Jeffery Zuckerman Lecture Post

 I loved the lecture given by Jeffery Zuckerman last Friday. The first thing I'd like to address relates to his  musings over the impossibility of a "transparent" translation. I found his comments to be quite relatable, as all translation is inevitably done through some sort of lens which distorts the original, even if only slightly. It is all too easy to forget that translators are people, and not machines. Each translator will inevitably impart their own biases on the works they are translating regardless of their attempts to remain "transparent". 

As a translator of Japanese, another thing which caught my attention was Zuckerman's comments on the difficulty of translating gendered languages into English. Japanese, like English, has no grammatical gender. It's not something I've really ever thought about, as it's not something I've ever had to wrestle with in my own translations. At first, I would have assumed that translators could simply insert gendered words like "she" and "he" into their translations in order to highlight sections of the text in which gender carries some kind of literary importance. However, Zuckerman made the point that inserting gendered words into English translations stands out in a way which they do not in French. In French, it is natural for gendered words to be scattered about a page; in English, it causes the reader to pause and pay attention. This attention, whether good or bad, creates a completely different effect in French than in English. He states, "grammatical gender isn't really a thing in English, so what can be subtle in French ends up being a lot more heavy-handed in English". And he's right. This is just another instance of how translators work to not only translate the words on the page, but the effect of those words on readers in two different languages. 

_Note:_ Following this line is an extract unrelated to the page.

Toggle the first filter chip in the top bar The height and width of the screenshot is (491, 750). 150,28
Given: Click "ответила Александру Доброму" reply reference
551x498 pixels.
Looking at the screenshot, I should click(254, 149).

I also enjoyed Zuckerman's discussion on how he has had to lean into a "horizontal language" in his translations. Even within the same language, different pockets of people speak in different ways. It is the translator's job to become aware of as many of these "pockets" as possible in order to best emulate the effect of characters from foreign texts into English. As it happens, that is something I have been taking an interest to in the past several months. Horizontal language, as Zuckerman puts it, is constantly evolving. Learning how to keep up with the types of language used by different subgroups of people is crucial to producing a successful translation.

PS: I thought that Zuckerman's translation of the French "You're in the moon" as "Earth to Laurence" was genius. It's incredibly hard to translate idioms from one language to another, as their literal meaning is incomprehensible in the absence of context and prior knowledge.